WHAT YOU WILL DO →
Reproduce in full the items from the line with "Task: Point to the 45 tick on the y axis" to the line with "Action: 66,202", both lines included, and scale each coordinate in the answers by 2.5, rounding to whole numbers with halves rounded up. Leave all other numbers unchanged.

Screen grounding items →
======
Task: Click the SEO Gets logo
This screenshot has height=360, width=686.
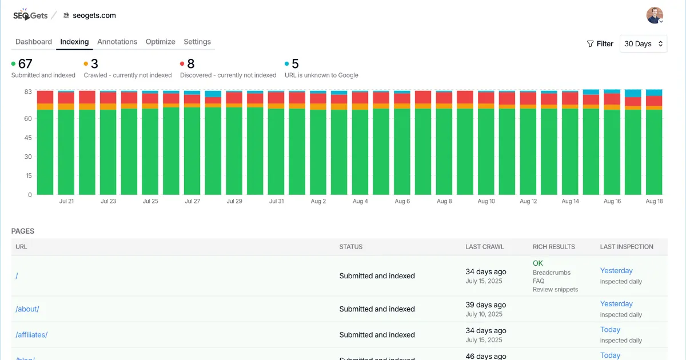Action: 30,15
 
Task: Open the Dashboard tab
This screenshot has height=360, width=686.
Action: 33,42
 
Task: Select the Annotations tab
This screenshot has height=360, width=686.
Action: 117,42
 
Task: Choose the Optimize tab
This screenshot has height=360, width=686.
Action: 160,42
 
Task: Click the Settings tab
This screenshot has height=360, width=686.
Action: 197,42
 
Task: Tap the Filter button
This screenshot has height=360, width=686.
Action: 600,44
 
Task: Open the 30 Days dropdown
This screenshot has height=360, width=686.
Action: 643,44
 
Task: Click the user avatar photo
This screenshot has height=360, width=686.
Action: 655,15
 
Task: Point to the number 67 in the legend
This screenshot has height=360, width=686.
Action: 25,64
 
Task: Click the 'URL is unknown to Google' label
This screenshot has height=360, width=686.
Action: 321,75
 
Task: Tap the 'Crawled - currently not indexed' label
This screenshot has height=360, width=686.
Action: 127,75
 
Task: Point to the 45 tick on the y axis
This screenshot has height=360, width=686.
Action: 27,138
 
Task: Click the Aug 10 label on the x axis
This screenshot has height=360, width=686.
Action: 486,202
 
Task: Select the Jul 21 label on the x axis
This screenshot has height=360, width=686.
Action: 66,202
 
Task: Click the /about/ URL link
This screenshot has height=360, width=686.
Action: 27,309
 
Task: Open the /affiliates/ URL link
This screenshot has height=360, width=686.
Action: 31,335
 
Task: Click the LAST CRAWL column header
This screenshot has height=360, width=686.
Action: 485,247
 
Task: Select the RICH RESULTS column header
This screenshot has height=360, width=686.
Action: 553,247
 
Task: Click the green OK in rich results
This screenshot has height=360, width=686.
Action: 538,263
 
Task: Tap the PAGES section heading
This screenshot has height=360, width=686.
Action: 23,231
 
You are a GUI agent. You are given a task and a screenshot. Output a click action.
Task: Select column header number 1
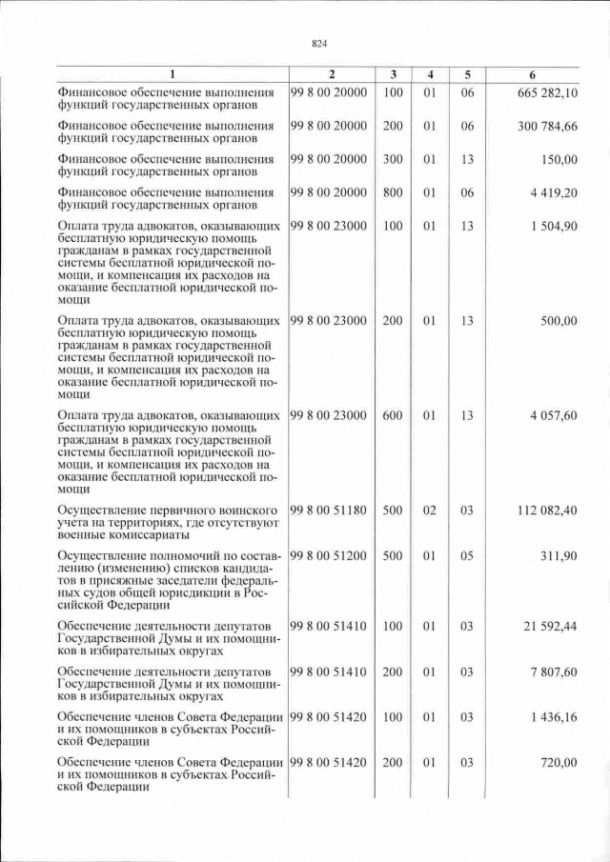pos(172,74)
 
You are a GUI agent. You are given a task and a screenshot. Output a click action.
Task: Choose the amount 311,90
pos(558,555)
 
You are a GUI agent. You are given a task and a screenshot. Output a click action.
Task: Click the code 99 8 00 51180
pos(328,511)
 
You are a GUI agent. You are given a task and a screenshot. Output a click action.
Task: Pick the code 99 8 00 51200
pos(328,555)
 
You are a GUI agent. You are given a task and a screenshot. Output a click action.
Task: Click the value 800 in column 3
pos(393,192)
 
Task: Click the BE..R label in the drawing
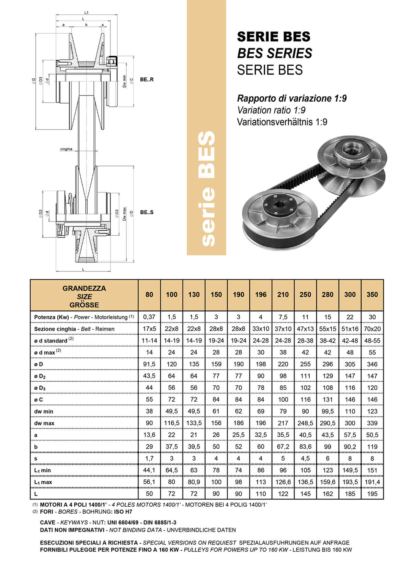point(147,79)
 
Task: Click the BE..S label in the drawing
point(147,212)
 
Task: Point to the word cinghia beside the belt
point(66,149)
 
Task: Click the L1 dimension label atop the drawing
point(86,12)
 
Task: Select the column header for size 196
point(261,294)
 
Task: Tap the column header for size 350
point(372,294)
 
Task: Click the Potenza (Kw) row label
point(52,317)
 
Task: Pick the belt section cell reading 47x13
point(305,329)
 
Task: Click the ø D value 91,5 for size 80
point(149,364)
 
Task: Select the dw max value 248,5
point(305,423)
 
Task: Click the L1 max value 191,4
point(372,482)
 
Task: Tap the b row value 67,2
point(283,447)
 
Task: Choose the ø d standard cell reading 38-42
point(328,341)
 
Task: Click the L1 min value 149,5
point(350,470)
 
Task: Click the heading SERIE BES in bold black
point(274,36)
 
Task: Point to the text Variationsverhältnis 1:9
point(282,122)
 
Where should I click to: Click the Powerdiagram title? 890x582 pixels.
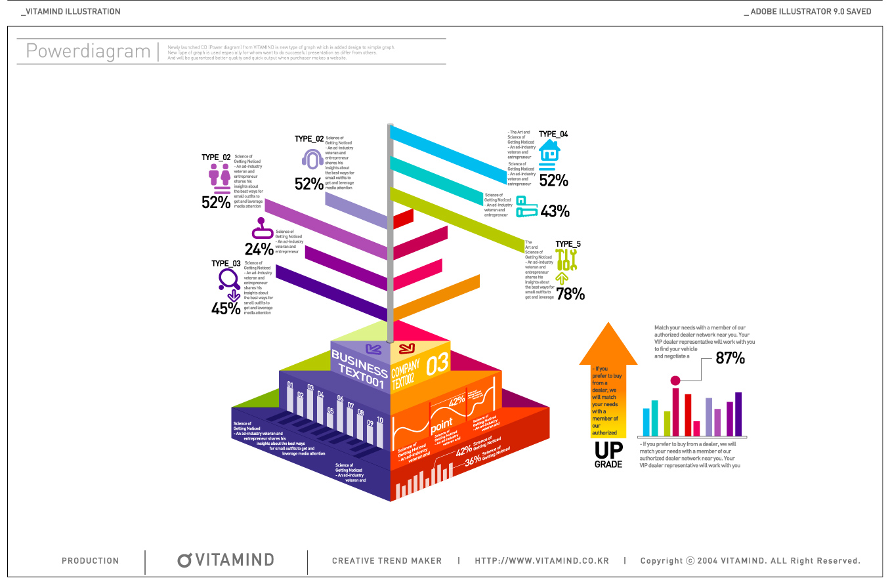click(88, 51)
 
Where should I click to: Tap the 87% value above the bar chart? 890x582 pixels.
click(730, 358)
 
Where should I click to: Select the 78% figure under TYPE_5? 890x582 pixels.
click(570, 294)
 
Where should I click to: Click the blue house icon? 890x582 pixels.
click(549, 151)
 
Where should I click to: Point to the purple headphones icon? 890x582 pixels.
click(312, 159)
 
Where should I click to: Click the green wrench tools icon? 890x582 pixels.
click(566, 260)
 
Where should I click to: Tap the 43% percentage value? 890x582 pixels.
click(555, 211)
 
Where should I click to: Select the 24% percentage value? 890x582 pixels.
click(259, 249)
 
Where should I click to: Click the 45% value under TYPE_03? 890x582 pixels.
click(226, 308)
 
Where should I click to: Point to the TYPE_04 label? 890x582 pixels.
click(553, 135)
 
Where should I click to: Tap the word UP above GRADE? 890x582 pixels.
click(608, 450)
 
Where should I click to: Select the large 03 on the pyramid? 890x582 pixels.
click(438, 365)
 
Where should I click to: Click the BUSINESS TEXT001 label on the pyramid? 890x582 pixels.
click(359, 369)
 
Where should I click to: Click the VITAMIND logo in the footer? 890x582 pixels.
click(226, 560)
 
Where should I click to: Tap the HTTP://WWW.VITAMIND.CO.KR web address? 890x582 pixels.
click(541, 561)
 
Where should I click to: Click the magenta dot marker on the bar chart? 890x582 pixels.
click(675, 381)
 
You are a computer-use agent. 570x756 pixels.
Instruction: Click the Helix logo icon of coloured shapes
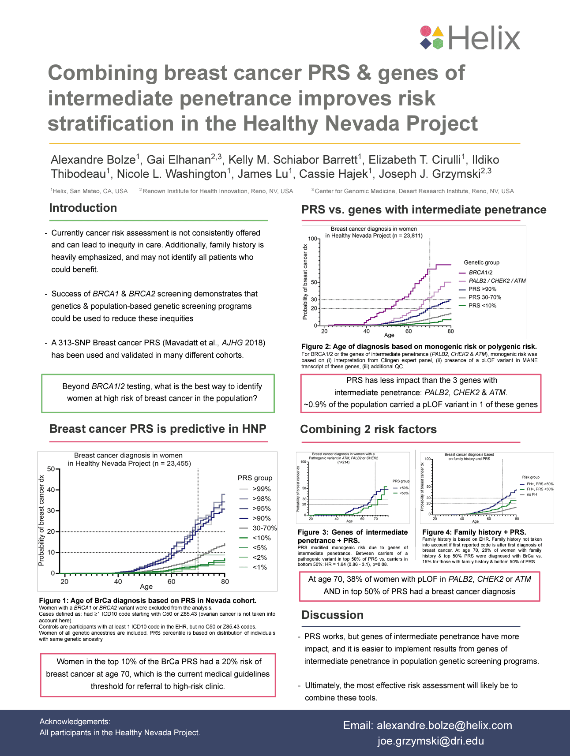431,37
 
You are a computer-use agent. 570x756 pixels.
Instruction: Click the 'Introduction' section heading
83,208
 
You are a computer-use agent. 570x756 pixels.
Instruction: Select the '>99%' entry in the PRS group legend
261,489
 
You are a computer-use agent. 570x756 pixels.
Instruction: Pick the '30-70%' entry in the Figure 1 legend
264,528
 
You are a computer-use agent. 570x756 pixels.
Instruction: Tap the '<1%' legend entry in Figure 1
259,567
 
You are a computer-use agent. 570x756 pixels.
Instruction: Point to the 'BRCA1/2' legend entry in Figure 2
480,273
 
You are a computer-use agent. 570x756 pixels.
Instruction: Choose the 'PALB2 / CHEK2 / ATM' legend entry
497,281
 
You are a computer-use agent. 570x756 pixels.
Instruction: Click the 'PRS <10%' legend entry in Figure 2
482,306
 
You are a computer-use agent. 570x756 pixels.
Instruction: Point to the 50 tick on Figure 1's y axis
51,469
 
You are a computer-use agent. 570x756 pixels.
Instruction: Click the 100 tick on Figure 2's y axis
312,239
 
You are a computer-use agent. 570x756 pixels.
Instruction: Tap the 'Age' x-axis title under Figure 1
146,587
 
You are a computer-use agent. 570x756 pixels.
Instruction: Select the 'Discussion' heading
332,615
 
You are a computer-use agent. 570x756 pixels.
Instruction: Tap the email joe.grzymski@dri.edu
431,741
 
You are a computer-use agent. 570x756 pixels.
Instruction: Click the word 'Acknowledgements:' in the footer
75,722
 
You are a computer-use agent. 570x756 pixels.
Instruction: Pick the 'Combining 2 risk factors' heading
368,430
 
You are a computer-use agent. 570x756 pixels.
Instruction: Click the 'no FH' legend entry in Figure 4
532,494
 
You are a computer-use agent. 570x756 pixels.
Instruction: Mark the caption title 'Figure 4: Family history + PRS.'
474,532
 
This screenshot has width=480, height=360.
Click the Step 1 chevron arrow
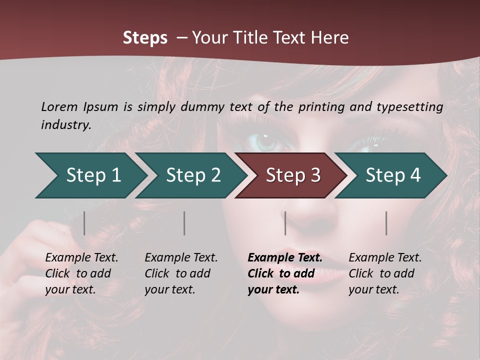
======
SOLUTION FOR THIS TASK →
Task: Point to the 45 tick on the y axis
This screenshot has height=360, width=686.
Action: 68,345
 
Task: Click the Aug 10 label on the x axis
This screenshot has height=360, width=686.
Action: 1215,505
 
Task: Select the Jul 21 label on the x axis
This screenshot has height=360, width=686.
Action: 165,505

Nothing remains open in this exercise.